**Stored data**
*** Block opens ***
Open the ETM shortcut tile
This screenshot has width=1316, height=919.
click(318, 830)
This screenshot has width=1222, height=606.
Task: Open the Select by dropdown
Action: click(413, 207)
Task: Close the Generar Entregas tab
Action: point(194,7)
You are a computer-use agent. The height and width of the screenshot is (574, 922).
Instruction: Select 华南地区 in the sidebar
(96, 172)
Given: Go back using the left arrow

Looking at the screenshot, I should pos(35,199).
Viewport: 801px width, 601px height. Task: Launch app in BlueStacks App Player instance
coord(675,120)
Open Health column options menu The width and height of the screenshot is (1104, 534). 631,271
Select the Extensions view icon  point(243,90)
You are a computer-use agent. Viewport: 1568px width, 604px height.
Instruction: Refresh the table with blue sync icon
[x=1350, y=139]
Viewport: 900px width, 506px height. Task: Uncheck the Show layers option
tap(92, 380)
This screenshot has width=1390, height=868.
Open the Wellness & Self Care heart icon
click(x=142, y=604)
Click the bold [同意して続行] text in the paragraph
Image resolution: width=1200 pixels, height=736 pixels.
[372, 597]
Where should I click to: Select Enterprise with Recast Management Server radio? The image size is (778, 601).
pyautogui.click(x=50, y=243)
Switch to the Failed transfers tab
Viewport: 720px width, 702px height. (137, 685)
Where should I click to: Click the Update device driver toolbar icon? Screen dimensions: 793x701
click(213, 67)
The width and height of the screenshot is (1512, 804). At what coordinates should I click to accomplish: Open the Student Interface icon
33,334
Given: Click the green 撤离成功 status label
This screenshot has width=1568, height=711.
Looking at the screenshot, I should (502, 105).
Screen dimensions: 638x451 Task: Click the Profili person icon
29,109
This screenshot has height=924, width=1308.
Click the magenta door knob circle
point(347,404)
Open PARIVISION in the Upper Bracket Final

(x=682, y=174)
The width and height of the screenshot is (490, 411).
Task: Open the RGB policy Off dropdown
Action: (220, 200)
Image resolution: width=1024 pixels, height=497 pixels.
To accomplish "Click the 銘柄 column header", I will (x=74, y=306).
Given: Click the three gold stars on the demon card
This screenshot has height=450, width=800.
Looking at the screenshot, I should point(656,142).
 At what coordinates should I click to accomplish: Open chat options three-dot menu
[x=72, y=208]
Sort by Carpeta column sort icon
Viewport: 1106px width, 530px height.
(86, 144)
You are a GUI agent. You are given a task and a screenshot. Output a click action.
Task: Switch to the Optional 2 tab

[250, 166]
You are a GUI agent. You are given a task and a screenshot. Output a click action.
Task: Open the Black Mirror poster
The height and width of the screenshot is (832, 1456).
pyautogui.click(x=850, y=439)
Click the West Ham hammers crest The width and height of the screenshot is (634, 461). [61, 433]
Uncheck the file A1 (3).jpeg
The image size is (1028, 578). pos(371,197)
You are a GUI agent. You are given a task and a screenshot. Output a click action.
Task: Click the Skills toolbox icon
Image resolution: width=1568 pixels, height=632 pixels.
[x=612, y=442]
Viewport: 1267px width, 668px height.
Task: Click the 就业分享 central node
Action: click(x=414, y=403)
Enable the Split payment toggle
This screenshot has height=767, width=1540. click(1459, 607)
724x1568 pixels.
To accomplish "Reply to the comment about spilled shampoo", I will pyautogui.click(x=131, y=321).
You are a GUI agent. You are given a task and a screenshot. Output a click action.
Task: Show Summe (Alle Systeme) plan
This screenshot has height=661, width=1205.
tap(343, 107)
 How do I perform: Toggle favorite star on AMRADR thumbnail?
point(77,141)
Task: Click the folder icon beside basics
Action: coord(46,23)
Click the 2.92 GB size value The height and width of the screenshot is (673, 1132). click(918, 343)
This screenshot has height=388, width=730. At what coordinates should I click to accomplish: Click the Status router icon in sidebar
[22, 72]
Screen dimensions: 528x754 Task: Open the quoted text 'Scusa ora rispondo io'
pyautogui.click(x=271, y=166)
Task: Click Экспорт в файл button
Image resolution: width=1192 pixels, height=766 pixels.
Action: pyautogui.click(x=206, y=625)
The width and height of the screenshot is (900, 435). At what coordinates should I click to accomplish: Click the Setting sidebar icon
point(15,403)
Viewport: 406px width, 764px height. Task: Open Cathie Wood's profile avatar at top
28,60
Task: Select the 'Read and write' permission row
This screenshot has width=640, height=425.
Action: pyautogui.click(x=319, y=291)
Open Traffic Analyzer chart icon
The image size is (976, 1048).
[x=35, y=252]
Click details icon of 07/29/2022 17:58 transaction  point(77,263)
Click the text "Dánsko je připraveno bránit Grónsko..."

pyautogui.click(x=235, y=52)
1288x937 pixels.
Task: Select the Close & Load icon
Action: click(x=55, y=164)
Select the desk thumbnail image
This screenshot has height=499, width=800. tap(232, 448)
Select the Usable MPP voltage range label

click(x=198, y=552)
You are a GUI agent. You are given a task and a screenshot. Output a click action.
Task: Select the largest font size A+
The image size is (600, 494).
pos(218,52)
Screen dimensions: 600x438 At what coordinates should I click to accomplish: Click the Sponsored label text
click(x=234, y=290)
*** Block closes ***
**ABOUT THIS TASK**
Would you please give all of the entries above once more, exactly as they are?

**ANSWER TO THIS EXERCISE**
Open the ETM shortcut tile
This screenshot has width=1316, height=919.
click(318, 830)
This screenshot has width=1222, height=606.
Task: Open the Select by dropdown
Action: click(413, 207)
Task: Close the Generar Entregas tab
Action: point(194,7)
You are a computer-use agent. The height and width of the screenshot is (574, 922).
Instruction: Select 华南地区 in the sidebar
(96, 172)
Given: Go back using the left arrow

Looking at the screenshot, I should pos(35,199).
Viewport: 801px width, 601px height. Task: Launch app in BlueStacks App Player instance
coord(675,120)
Open Health column options menu The width and height of the screenshot is (1104, 534). 631,271
Select the Extensions view icon  point(243,90)
You are a computer-use agent. Viewport: 1568px width, 604px height.
Instruction: Refresh the table with blue sync icon
[x=1350, y=139]
Viewport: 900px width, 506px height. Task: Uncheck the Show layers option
tap(92, 380)
This screenshot has width=1390, height=868.
Open the Wellness & Self Care heart icon
click(x=142, y=604)
Click the bold [同意して続行] text in the paragraph
Image resolution: width=1200 pixels, height=736 pixels.
[372, 597]
Where should I click to: Select Enterprise with Recast Management Server radio? The image size is (778, 601).
pyautogui.click(x=50, y=243)
Switch to the Failed transfers tab
Viewport: 720px width, 702px height. (137, 685)
Where should I click to: Click the Update device driver toolbar icon? Screen dimensions: 793x701
click(213, 67)
The width and height of the screenshot is (1512, 804). At what coordinates should I click to accomplish: Open the Student Interface icon
33,334
Given: Click the green 撤离成功 status label
This screenshot has width=1568, height=711.
Looking at the screenshot, I should (502, 105).
Screen dimensions: 638x451 Task: Click the Profili person icon
29,109
This screenshot has height=924, width=1308.
Click the magenta door knob circle
point(347,404)
Open PARIVISION in the Upper Bracket Final

(x=682, y=174)
The width and height of the screenshot is (490, 411).
Task: Open the RGB policy Off dropdown
Action: (220, 200)
Image resolution: width=1024 pixels, height=497 pixels.
To accomplish "Click the 銘柄 column header", I will (x=74, y=306).
Given: Click the three gold stars on the demon card
This screenshot has height=450, width=800.
Looking at the screenshot, I should point(656,142).
 At what coordinates should I click to accomplish: Open chat options three-dot menu
[x=72, y=208]
Sort by Carpeta column sort icon
Viewport: 1106px width, 530px height.
(86, 144)
You are a GUI agent. You are given a task and a screenshot. Output a click action.
Task: Switch to the Optional 2 tab

[250, 166]
You are a GUI agent. You are given a task and a screenshot. Output a click action.
Task: Open the Black Mirror poster
The height and width of the screenshot is (832, 1456).
pyautogui.click(x=850, y=439)
Click the West Ham hammers crest The width and height of the screenshot is (634, 461). [61, 433]
Uncheck the file A1 (3).jpeg
The image size is (1028, 578). pos(371,197)
You are a GUI agent. You are given a task and a screenshot. Output a click action.
Task: Click the Skills toolbox icon
Image resolution: width=1568 pixels, height=632 pixels.
[x=612, y=442]
Viewport: 1267px width, 668px height.
Task: Click the 就业分享 central node
Action: click(x=414, y=403)
Enable the Split payment toggle
This screenshot has height=767, width=1540. click(1459, 607)
724x1568 pixels.
To accomplish "Reply to the comment about spilled shampoo", I will pyautogui.click(x=131, y=321).
You are a GUI agent. You are given a task and a screenshot. Output a click action.
Task: Show Summe (Alle Systeme) plan
This screenshot has height=661, width=1205.
tap(343, 107)
 How do I perform: Toggle favorite star on AMRADR thumbnail?
point(77,141)
Task: Click the folder icon beside basics
Action: coord(46,23)
Click the 2.92 GB size value The height and width of the screenshot is (673, 1132). click(918, 343)
This screenshot has height=388, width=730. At what coordinates should I click to accomplish: Click the Status router icon in sidebar
[22, 72]
Screen dimensions: 528x754 Task: Open the quoted text 'Scusa ora rispondo io'
pyautogui.click(x=271, y=166)
Task: Click Экспорт в файл button
Image resolution: width=1192 pixels, height=766 pixels.
Action: pyautogui.click(x=206, y=625)
The width and height of the screenshot is (900, 435). At what coordinates should I click to accomplish: Click the Setting sidebar icon
point(15,403)
Viewport: 406px width, 764px height. Task: Open Cathie Wood's profile avatar at top
28,60
Task: Select the 'Read and write' permission row
This screenshot has width=640, height=425.
Action: pyautogui.click(x=319, y=291)
Open Traffic Analyzer chart icon
The image size is (976, 1048).
[x=35, y=252]
Click details icon of 07/29/2022 17:58 transaction  point(77,263)
Click the text "Dánsko je připraveno bránit Grónsko..."

pyautogui.click(x=235, y=52)
1288x937 pixels.
Task: Select the Close & Load icon
Action: click(x=55, y=164)
Select the desk thumbnail image
This screenshot has height=499, width=800. tap(232, 448)
Select the Usable MPP voltage range label

click(x=198, y=552)
You are a GUI agent. You are given a task and a screenshot. Output a click action.
Task: Select the largest font size A+
The image size is (600, 494).
pos(218,52)
Screen dimensions: 600x438 At what coordinates should I click to accomplish: Click the Sponsored label text
click(x=234, y=290)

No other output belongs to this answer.